WWAV aims to educate the public about utilizing voting as a form of harm reduction to protect vulnerable populations through voting for measures and candidates that protect healthcare, education, reproductive rights, and more. The community organization, founded 35 years ago at the height of the War on Drug Users and the HIV/AIDS epidemic, has utilized a harm reduction approach through its social programs to increase community welfare.

Louisiana had historically low voter turnout during last year’s gubernatorial election, with just 36% of registered voters turning out during the primaries where voters elected Jeff Landry outright. Since then, Landry signed a fury of laws that will undoubtedly bloat Louisiana jails and prisons, rip families apart, and cement the state’s reputation as the most criminalized place on Earth. The governor and his allies have taken particular aim at birthing people, criminalizing two drugs commonly used in abortion care and refusing to enact rape and incest exceptions to the state’s abortion ban.

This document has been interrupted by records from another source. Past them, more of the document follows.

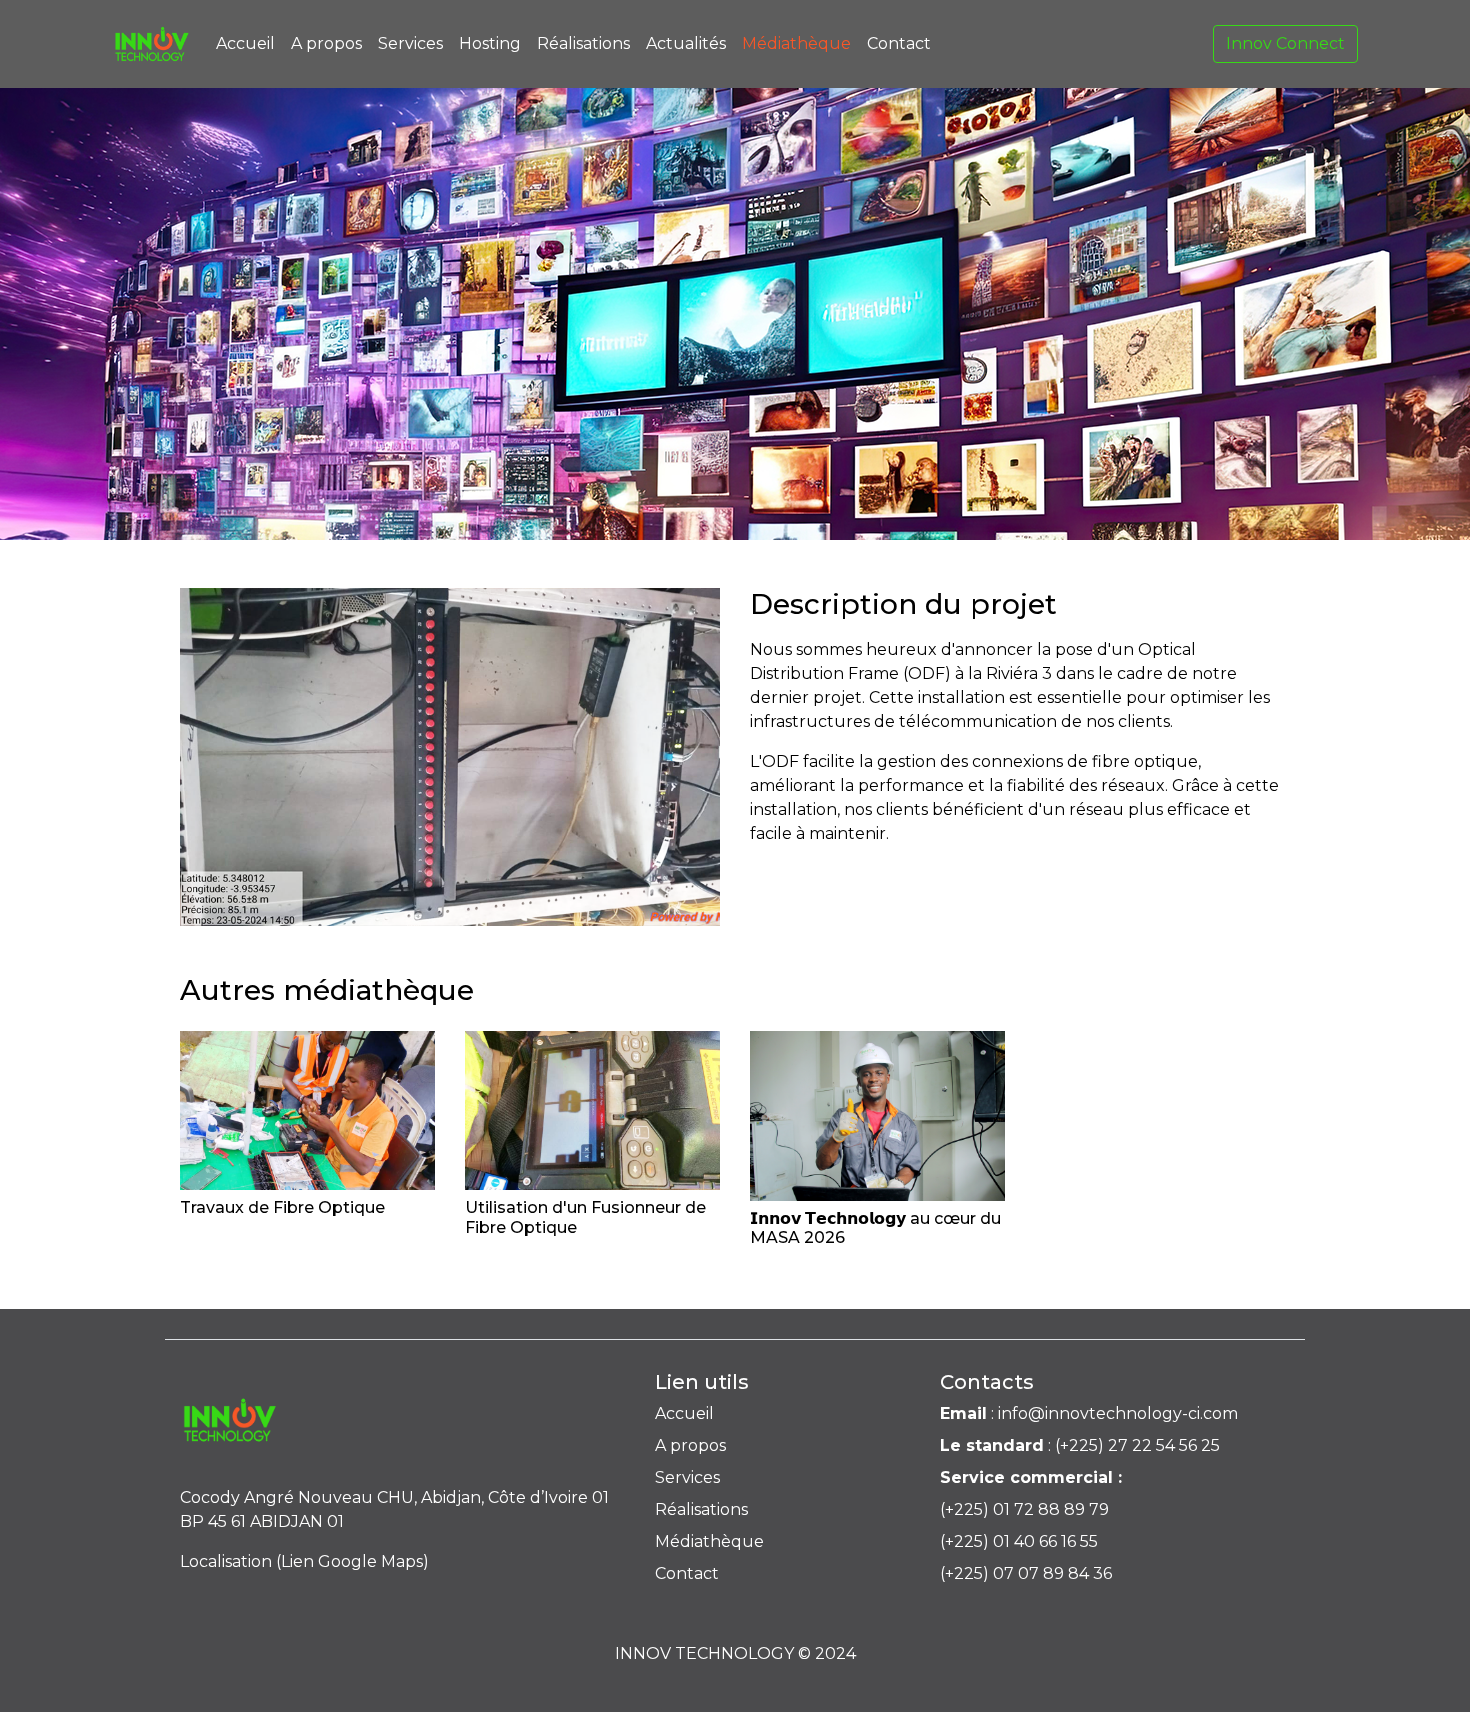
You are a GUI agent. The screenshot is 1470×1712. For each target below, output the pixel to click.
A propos (326, 43)
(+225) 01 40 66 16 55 (1019, 1541)
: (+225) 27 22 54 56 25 (1080, 1445)
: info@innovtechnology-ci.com (1089, 1413)
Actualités (686, 43)
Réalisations (583, 43)
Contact (899, 43)
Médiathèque (796, 43)
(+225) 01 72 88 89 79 (1024, 1509)
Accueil (245, 43)
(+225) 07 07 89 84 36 (1026, 1573)
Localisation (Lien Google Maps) (304, 1561)
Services (410, 43)
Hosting (490, 43)
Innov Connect (1285, 43)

“For 35 years, Women With A Vision has been working in community to ensure the survival of the people who pay the highest price for white supremacist, patriarchal, queerphobic systems and laws—Black women, queer folks, sex workers, drug users, and poor and working class people. Today, as lawmakers continue their assault on our rights it’s more important than ever that we vote to ensure the survival of our most marginalized community members so that together we can continue the long march towards our collective liberation,” said Women With A Vision Executive Director Deon Haywood. “We’re working towards a world with true reproductive justice where we all have the right to determine if and when we have children and we all get to live in and care for our families in whole, healthy, and thriving communities. Voting is a critical first step in getting there.”

The ribbon-cutting ceremony is free and open to the public, with a reception and light refreshments to follow.


About Women With A Vision

Women with a Vision (WWAV) was founded in 1989 by a collective of Black women in response to the devastating impact of HIV/AIDS in Black communities. Today, WWAV continues to provide grassroots-level support and advocacy at the intersections of gender, racial, and reproductive justice. Widely regarded as the leading national voice fighting the criminalization of Black women and girls in the South, WWAV programs touch on human rights, sex workers’ rights, reproductive justice, voting rights, and ending mass incarceration.